Pour limiter ce risque, évaluez les facteurs favorisant la fragilisation osseuse de votre proche. Et corrigez les défauts.
Les facteurs de risque
Ils sont répartis selon deux catégories : les facteurs modifiables et les facteurs fixes. On parle de risques modifiables parce qu'ils sont souvent liés à des comportements, à l'alimentation, aux modes de vie et que l'on peut les changer. A l'inverse, les facteurs fixes donnent peu l'occasion d'agir. Parmi eux : l'âge, le sexe, les antécédents familiaux, certains traitements ou certaines pathologies (polyarthrites…).

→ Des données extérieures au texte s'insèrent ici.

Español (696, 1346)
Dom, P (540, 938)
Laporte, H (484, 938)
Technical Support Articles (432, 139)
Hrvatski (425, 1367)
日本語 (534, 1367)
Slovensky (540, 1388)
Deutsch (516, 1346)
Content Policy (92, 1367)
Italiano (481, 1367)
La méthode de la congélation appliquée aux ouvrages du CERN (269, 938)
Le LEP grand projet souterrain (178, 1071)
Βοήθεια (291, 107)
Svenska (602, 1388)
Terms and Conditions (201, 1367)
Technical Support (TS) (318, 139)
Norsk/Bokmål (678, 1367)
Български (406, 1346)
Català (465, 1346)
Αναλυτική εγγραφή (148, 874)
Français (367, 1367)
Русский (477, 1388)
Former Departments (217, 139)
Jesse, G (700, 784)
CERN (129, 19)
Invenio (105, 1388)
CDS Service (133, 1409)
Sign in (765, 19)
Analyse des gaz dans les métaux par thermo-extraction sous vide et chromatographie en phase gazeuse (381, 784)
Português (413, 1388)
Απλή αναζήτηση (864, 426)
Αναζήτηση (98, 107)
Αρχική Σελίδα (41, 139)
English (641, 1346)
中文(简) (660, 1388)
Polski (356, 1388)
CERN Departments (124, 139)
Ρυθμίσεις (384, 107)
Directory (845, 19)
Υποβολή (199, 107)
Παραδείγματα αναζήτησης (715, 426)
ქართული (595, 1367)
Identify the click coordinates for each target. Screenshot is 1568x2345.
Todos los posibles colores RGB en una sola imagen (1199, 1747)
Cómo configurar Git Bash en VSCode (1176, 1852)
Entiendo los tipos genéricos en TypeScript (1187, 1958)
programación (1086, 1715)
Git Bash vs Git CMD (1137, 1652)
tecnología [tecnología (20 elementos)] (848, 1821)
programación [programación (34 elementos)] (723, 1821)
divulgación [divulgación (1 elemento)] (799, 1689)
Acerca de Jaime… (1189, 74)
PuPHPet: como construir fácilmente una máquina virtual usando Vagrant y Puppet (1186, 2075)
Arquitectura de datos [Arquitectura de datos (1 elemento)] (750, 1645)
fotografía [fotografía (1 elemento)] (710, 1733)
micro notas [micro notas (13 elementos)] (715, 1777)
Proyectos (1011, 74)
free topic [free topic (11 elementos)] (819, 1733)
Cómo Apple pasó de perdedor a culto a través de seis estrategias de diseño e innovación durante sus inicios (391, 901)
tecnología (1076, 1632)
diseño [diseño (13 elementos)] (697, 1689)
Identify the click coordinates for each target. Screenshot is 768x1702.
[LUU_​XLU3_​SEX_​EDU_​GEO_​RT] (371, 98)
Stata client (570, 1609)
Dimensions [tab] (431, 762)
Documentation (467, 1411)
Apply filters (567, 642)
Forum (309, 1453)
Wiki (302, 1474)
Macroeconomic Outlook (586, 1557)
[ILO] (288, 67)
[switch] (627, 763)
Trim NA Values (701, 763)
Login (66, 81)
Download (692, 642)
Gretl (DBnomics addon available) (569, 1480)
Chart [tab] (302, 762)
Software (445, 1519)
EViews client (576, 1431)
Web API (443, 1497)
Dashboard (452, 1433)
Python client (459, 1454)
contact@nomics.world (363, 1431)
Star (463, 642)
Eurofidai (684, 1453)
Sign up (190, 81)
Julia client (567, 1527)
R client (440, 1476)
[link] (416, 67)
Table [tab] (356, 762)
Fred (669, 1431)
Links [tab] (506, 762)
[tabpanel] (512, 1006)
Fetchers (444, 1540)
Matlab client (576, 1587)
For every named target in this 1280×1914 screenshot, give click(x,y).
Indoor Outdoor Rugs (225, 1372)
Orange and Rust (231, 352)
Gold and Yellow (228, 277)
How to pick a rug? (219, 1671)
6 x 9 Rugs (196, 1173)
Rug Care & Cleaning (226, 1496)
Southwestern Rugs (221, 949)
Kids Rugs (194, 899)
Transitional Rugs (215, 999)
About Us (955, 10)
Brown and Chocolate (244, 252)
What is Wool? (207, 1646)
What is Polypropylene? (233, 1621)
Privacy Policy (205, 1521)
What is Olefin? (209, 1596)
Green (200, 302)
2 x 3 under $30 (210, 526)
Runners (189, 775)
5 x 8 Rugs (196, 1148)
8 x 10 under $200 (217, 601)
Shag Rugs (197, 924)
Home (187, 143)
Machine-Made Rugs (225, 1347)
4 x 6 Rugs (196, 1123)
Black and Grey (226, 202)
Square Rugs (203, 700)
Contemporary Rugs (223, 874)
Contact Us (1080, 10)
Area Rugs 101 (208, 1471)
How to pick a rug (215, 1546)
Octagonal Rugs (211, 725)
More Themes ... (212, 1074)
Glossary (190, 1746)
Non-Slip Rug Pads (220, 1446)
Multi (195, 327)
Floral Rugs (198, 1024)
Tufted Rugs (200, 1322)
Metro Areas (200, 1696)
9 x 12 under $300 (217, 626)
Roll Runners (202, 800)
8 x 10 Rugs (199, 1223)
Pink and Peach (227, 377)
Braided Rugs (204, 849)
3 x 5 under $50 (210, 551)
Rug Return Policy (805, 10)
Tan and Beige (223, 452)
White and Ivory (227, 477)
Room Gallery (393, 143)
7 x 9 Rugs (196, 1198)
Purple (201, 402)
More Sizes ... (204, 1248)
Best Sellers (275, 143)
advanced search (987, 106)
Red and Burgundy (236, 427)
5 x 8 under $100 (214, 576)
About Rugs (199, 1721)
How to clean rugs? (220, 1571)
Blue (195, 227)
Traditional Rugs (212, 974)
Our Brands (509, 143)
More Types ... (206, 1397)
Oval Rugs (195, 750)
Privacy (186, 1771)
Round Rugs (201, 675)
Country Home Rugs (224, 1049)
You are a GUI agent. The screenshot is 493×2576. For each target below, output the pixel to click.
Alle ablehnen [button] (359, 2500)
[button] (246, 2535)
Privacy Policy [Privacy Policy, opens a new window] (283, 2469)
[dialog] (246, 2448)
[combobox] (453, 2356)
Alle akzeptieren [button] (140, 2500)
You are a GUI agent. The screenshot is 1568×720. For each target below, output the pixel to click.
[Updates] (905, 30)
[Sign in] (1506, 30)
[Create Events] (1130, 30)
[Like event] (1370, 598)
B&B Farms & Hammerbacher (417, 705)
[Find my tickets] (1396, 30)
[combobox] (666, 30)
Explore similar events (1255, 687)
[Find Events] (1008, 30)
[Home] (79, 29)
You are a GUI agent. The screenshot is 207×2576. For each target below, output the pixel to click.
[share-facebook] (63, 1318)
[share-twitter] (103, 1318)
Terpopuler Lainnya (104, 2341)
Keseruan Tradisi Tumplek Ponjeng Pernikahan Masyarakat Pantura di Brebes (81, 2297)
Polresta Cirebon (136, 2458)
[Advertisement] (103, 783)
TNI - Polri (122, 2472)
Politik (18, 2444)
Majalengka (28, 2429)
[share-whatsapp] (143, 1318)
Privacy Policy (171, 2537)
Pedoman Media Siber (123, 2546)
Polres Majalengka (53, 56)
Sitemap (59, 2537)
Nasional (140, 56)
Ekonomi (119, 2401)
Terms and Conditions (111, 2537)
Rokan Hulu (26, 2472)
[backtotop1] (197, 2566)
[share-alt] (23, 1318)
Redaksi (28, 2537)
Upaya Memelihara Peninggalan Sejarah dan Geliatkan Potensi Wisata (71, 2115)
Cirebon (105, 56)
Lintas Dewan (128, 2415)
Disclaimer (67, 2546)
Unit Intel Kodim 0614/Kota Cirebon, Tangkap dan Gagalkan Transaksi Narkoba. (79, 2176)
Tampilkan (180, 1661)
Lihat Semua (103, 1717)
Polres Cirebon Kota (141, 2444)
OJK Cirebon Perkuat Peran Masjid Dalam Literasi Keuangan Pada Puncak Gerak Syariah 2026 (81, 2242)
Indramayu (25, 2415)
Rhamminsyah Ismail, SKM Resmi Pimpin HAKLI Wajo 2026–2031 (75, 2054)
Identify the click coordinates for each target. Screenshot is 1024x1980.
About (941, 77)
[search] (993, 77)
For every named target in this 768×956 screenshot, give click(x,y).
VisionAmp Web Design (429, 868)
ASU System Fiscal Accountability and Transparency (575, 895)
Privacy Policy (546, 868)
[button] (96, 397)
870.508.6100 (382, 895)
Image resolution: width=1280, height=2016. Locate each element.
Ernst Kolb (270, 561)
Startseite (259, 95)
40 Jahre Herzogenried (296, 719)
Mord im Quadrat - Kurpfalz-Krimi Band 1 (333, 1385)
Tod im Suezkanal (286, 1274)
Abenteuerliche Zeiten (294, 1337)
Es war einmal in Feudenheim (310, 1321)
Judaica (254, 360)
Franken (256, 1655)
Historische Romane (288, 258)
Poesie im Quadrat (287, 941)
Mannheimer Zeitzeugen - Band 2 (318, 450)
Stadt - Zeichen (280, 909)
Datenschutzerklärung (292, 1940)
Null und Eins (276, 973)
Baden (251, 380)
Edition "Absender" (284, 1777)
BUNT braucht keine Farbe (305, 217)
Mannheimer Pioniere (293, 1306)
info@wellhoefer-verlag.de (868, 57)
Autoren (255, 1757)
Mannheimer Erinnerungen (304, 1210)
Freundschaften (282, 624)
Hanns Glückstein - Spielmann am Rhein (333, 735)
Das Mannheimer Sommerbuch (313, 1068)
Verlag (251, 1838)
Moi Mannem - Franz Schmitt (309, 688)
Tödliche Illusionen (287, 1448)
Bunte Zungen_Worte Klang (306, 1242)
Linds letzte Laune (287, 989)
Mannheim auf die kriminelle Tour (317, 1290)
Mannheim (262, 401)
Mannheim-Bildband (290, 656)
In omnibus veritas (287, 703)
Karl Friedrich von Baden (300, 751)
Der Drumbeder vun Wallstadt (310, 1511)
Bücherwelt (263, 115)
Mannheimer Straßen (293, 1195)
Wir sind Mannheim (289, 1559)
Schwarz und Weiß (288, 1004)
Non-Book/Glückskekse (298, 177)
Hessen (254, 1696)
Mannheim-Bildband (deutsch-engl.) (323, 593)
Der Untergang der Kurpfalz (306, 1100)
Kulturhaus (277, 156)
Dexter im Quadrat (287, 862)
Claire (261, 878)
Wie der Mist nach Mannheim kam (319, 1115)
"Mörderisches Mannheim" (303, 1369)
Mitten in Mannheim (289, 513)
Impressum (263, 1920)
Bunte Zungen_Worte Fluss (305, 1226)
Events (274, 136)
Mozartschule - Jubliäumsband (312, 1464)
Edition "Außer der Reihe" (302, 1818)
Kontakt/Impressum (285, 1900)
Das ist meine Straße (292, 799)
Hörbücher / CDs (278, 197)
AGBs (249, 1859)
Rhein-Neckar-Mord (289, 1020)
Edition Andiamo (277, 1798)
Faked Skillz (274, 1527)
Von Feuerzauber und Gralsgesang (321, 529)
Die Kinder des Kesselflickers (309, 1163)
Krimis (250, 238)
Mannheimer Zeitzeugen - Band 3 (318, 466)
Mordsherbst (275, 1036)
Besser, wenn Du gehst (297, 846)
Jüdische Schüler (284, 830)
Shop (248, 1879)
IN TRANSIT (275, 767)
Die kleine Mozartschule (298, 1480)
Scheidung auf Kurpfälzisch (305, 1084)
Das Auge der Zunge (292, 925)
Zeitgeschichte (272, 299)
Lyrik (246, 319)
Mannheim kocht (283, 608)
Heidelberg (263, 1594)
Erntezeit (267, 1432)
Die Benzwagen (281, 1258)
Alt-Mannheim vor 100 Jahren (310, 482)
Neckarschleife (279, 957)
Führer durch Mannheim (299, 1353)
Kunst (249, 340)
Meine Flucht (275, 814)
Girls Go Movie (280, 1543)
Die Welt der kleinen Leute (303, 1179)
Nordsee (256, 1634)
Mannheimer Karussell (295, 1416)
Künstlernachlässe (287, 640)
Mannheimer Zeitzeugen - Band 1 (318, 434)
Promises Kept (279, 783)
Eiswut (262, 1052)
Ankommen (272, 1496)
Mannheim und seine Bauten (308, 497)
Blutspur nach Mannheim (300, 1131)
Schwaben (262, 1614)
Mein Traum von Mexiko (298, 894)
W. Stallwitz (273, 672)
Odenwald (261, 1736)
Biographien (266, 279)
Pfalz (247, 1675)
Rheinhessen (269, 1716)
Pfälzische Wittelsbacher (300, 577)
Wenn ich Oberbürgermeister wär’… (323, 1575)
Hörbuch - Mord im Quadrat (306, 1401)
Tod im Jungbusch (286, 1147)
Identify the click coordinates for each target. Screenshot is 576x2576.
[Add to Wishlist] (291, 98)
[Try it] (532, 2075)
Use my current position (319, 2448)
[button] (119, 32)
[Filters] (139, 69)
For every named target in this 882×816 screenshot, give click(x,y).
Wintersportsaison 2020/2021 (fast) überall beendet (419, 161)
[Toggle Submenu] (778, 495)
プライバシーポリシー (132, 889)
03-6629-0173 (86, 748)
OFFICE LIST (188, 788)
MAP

Evaluez pour changer certaines habitudes
- L'alimentation. Elle est essentielle pour maintenir une bonne densité osseuse. Certains éléments requièrent toute votre attention. Il s'agit du calcium, de la vitamine D et plus généralement de l'indice de masse corporelle. Calcium et vitamine D sont inexorablement associés : l'une facilite l'absorption de l'autre. Ce n'est pas compliqué de couvrir les besoins de votre proche : poussez le à consommer des produits laitiers, à profiter des rayons lumineux (source de vitamine D3).
- La maigreur et la perte de poids fragilisent votre proche. Son indice de masse corporel (IMC) doit dont être suffisant pour qu'il préserve son intégrité. Manger équilibré est donc aussi essentiel à son bien être qu'à la prévention des fractures. Sachez qu'une personne maigre (dont l'IMC est inférieur à 20 kg par m2) est deux fois plus exposée au risque de fracture.
- La sédentarité. Ce mode de vie expose aussi au risque de fracture, en particulier de la hanche. Comment lutter ? Pratiquer une activité physique régulière.
- Les comportements à risque tels que le tabagisme et l'alcoolisme influencent également la densité osseuse. Les anciens fumeurs et les fumeurs actuels sont touchés de la même manière. Quant à la consommation d'alcool, elle accroît les risques d'ostéoporose et a fortiori fragilise les os.